Exercise: Print the line that contains "This screenshot has height=765, width=700." and every line that follows it in the data below, ending with the final line; include nothing else.

[Pixel coordinate grounding data]
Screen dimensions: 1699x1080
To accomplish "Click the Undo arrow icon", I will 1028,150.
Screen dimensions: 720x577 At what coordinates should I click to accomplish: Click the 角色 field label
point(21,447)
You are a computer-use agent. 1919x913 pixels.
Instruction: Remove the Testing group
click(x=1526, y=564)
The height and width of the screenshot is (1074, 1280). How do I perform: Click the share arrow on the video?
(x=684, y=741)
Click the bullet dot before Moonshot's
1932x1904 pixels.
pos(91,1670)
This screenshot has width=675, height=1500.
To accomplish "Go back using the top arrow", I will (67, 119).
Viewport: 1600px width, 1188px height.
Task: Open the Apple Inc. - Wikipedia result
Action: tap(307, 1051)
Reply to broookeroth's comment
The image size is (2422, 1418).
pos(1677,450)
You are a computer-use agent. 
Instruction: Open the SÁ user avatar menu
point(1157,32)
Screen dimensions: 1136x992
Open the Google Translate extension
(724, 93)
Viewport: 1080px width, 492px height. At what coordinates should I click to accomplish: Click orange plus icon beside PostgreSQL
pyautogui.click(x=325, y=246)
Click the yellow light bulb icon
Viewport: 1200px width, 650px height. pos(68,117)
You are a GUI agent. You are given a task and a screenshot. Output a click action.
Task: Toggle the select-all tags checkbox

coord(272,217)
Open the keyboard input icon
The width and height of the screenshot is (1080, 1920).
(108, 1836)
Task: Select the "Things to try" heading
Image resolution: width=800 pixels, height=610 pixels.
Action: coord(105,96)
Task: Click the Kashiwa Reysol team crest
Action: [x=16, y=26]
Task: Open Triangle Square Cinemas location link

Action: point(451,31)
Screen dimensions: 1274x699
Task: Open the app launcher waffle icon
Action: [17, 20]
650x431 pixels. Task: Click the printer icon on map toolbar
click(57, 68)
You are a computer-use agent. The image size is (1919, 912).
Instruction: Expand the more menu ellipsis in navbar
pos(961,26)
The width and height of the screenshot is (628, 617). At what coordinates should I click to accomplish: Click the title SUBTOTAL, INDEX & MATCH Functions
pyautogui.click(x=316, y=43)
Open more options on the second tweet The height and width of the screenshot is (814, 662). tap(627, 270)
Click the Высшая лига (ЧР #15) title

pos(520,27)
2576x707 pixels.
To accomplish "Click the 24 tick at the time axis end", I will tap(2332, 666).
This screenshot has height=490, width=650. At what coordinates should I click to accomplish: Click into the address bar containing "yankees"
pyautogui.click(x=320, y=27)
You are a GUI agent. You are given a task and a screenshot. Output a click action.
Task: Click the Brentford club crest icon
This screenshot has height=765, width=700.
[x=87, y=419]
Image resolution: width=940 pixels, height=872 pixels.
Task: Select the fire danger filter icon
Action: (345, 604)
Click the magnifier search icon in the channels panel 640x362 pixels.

Output of the exercise:
This screenshot has height=765, width=700.
[x=87, y=419]
Image resolution: width=940 pixels, height=872 pixels.
Task: Select the fire danger filter icon
Action: (345, 604)
Click the magnifier search icon in the channels panel 640x362 pixels.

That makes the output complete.